My agent pushed a fix, watched all the CI checks go green — that’s the automated test suite passing, the little checkmarks GitHub shows you — and pinged me: ready to merge?
And I told it what I always tell it. Wait for CR.
CR is CodeRabbit, an AI bot that reviews pull requests. (A pull request, or PR, is just a proposed batch of code changes waiting to be merged into the real codebase.) Earlier in the PR, CodeRabbit had left a handful of review comments — do this differently, you missed a null check here, this name is confusing. My agent went through, made changes, and marked each thread resolved. Then the tests passed. From the agent’s point of view, the job was done.
Here’s the thing I’ve learned about coding agents, including the good ones: they are a little too eager to call a thread “resolved.” Not lying, exactly. More like an overconfident student who reads three of the four parts of a question, answers those well, and writes “done” at the bottom. The agent believes it addressed the feedback. Sometimes it only addressed the part it found easy to address.
Green CI doesn’t catch that. CI checks whether the code runs and the tests pass. It has no opinion on whether you actually did what the reviewer asked. Those are different questions. A change can be perfectly correct and completely ignore the point of the review comment.
So the merge trigger in my setup isn’t “checks are green.” It’s “CodeRabbit re-reviewed the exact commit I just pushed and posted an APPROVED review.”
That second clause matters more than it looks. I don’t want CodeRabbit’s approval from before the fix — that’s stale. I want it to look at the new HEAD, the latest commit, the one with the actual changes, and sign off on that. The approval has to be keyed to the commit SHA, the unique fingerprint of that specific version of the code.
Why does this work? Because it’s a second, independent reader. The agent that wrote the fix is the worst possible judge of whether the fix is complete — it’s grading its own homework. CodeRabbit comes in cold, re-reads every thread against the new code, and notices when a comment was waved away instead of handled. The independence is the whole point. You can’t self-verify your way out of your own blind spot; you need an outsider’s eyes.

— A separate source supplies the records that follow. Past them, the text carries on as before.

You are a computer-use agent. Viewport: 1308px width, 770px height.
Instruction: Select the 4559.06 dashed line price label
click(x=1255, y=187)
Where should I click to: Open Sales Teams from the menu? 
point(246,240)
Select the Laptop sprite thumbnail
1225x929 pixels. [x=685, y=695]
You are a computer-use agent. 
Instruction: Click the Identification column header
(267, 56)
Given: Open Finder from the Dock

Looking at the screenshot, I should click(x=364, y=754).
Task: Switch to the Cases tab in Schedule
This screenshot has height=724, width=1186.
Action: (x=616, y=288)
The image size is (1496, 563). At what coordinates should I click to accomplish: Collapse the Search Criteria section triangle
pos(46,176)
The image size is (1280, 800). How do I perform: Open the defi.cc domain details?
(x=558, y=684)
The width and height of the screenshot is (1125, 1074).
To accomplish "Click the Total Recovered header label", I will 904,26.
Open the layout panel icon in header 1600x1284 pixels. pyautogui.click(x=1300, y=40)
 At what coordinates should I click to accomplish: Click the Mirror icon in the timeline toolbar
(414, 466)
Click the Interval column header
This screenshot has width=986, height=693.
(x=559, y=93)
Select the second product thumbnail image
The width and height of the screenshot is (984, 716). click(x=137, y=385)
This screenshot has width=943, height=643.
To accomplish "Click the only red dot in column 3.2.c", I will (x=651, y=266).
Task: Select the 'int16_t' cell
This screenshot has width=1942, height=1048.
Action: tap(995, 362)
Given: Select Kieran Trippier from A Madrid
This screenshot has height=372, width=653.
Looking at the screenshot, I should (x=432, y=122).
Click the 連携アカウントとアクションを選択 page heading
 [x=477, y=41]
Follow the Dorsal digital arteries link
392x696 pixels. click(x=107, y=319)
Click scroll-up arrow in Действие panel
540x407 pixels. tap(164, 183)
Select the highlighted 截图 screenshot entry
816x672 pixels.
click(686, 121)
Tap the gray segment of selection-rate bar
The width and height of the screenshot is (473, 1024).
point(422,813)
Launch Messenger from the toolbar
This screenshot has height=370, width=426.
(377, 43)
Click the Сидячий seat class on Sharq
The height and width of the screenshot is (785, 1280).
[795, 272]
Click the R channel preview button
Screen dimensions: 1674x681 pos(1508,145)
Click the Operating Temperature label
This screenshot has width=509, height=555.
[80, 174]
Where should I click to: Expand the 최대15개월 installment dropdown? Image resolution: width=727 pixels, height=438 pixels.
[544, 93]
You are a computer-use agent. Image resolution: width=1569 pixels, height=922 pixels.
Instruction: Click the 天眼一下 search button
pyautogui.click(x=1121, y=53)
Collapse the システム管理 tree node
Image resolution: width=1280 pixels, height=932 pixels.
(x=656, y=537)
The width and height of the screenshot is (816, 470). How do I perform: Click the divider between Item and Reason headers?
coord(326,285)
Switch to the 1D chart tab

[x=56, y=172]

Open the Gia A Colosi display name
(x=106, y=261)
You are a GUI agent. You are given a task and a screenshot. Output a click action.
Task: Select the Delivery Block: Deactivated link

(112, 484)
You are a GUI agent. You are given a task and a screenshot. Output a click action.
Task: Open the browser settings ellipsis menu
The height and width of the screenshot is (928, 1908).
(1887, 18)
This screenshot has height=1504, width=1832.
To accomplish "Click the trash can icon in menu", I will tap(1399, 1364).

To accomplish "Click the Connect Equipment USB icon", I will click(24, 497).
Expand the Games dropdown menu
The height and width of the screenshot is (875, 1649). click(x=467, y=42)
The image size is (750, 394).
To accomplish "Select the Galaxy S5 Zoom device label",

Wiring the re-review gate give me the detail
The mechanism: poll the GitHub reviews API for an APPROVED review whose commit_id matches your post-fix HEAD. Stale approvals on older SHAs don’t count.
HEAD_SHA=$(git rev-parse HEAD)
gh api repos/:owner/:repo/pulls/$PR/reviews \
--jq "[.[] | select(.state==\"APPROVED\" and .commit_id==\"$HEAD_SHA\")] | length"A non-zero result is the only thing that flips my agent’s merge flag. Green CI is a separate precondition, AND-ed in — never the trigger by itself. The bot pushes a new review on every new commit, so the SHA match guarantees the approval reflects the code you’re about to merge, not the code from two pushes ago.
If you’re letting agents drive PRs to merge, add this gate. Don’t make green CI the go signal. Make it one of two conditions, and make the second an independent reviewer — human or bot — whose approval is pinned to the post-fix commit. The agent that wrote the code shouldn’t get to decide it’s done.